Em informe publicitário do PDT publicado no jornal O Globo de domingo, 22 de setembro, o candidato a senador pelo Rio de Janeiro, Leonel Brizola denuncia contundentemente o “simulacro de democracia” e “armadilha pseudodemocrática” do processo eleitoral brasileiro. Brizola, no artigo “Dinheiro, propaganda, pesquisas e urnas eletrônicas” afirma que “já tornou-se evidente para todos que não se deixam levar pelas manipulações que, a esta altura do processo eleitoral, desencadeou-se uma trama terrível sobre o povo brasileiro. As pesquisas e os meios de comunicação trabalham os números de maneira a massacrar ou inflar candidaturas, à medida exata de seus interesses. (…)”

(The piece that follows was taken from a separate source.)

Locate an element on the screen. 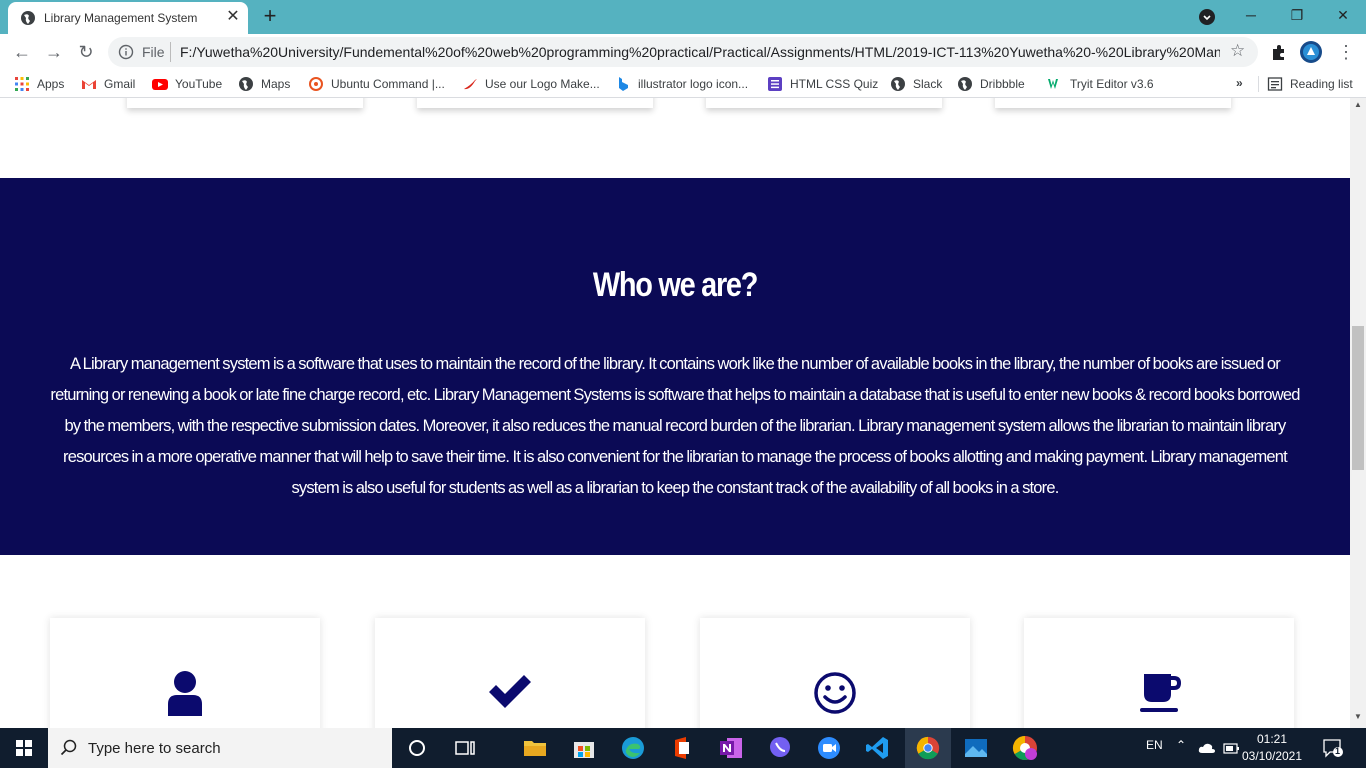 This screenshot has width=1366, height=773. store-icon is located at coordinates (584, 748).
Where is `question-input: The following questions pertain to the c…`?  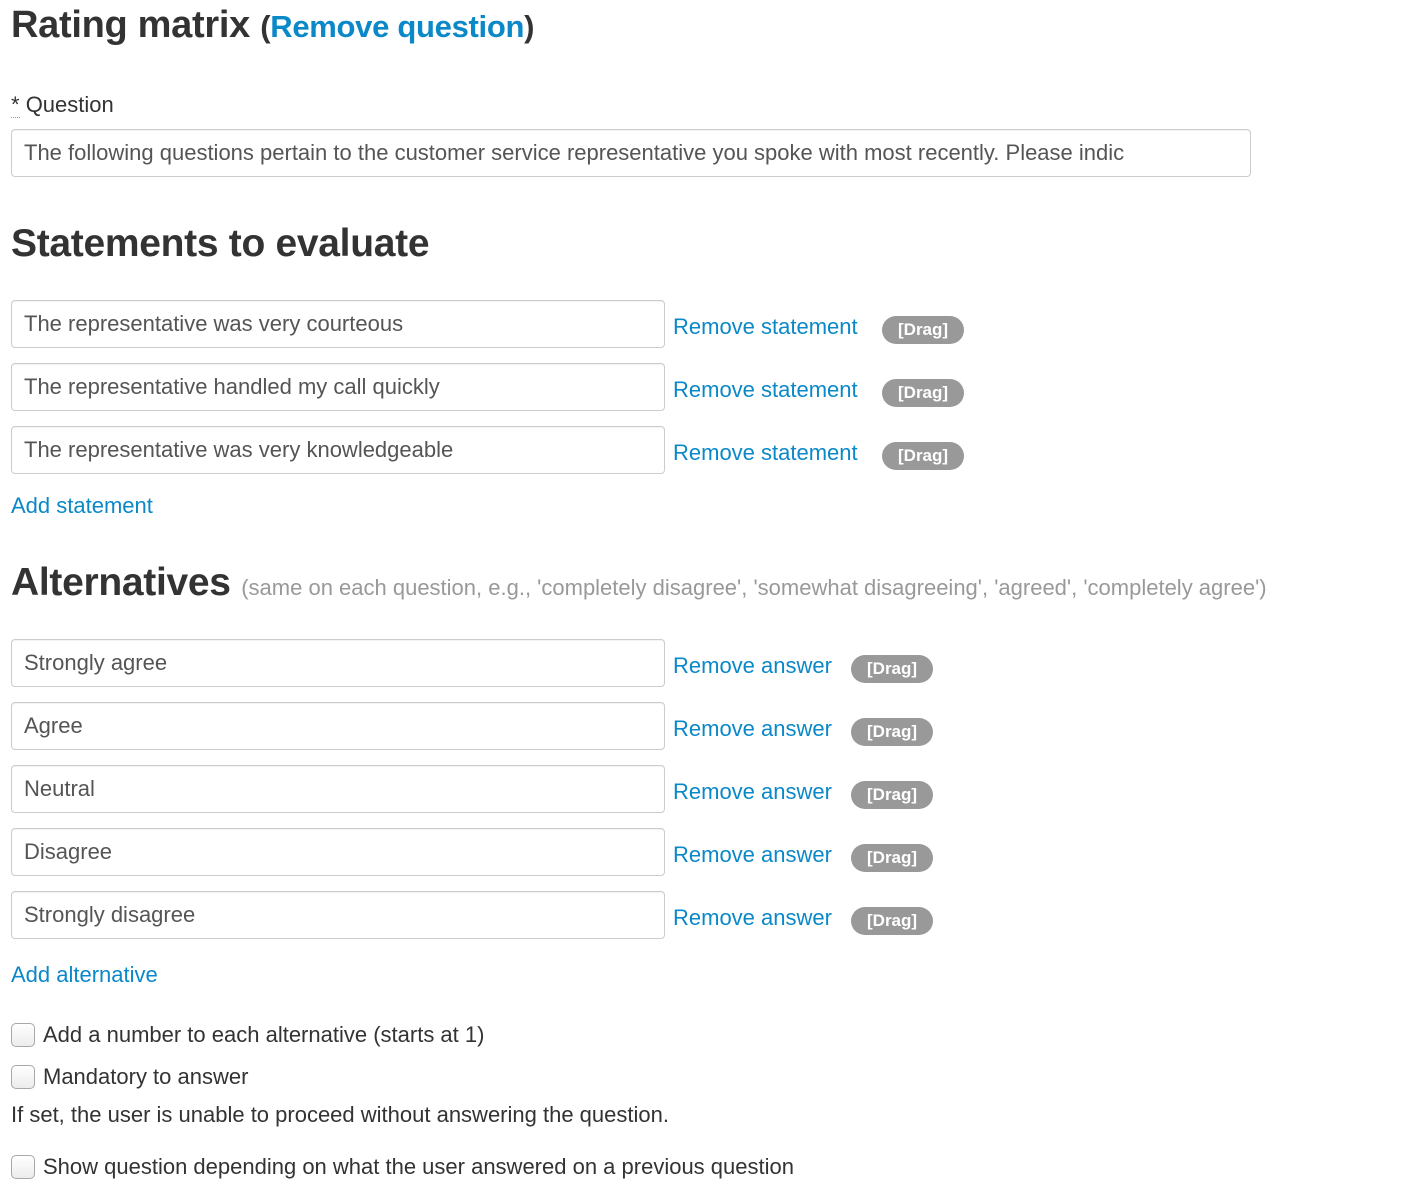 question-input: The following questions pertain to the c… is located at coordinates (631, 153).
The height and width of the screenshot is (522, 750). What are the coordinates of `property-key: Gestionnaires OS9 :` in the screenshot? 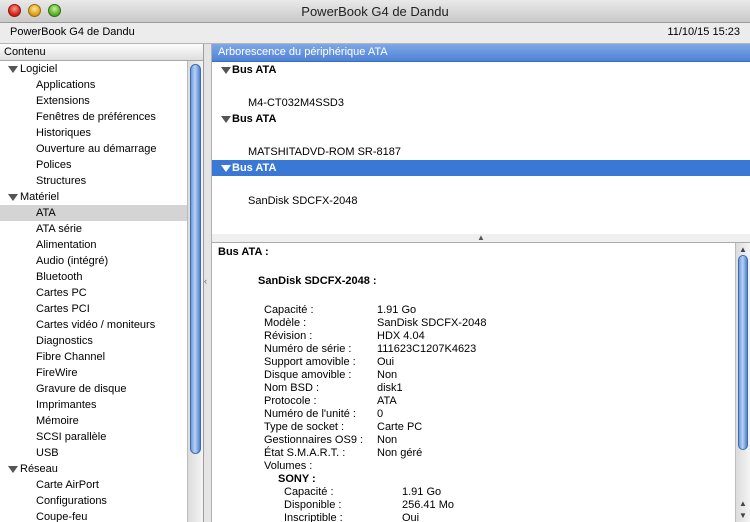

“Constrói-se, assim, um cenário que permite que as urnas venham a dar o resultado que convém ao sistema, seja ou não a verdade eleitoral. Porque temos um sistema de votação e de totalização que é uma verdadeira porta escancarada para a fraude. Não existe voto, nada pode ser conferido, nada pode ser auditado. A única garantia que temos — vejam a que ponto chegamos — é a palavra de S.Exa., o Senhor Nelson Jobim. (…)”
Concluindo sua assertiva, desabafa: “Aos meus 80 anos, sinto-me forte para lutar, mas dou-me o direito de não compactuar com uma farsa. Os próximos dias revelarão se estamos diante de uma batalha, ou simplesmente, de uma armadilha pseudodemocrática.”
Com todo respeito, engenheiro Leonel Brizola, com todos seus anos de experiência, você ainda olha para o bosque e só vê a árvore. Realmente tudo que você denuncia é verdade, mas apenas parte da verdade. A farsa é todo esse processo eleitoral viciado, feito de corrupção, manipulação, mentiras e cinismo.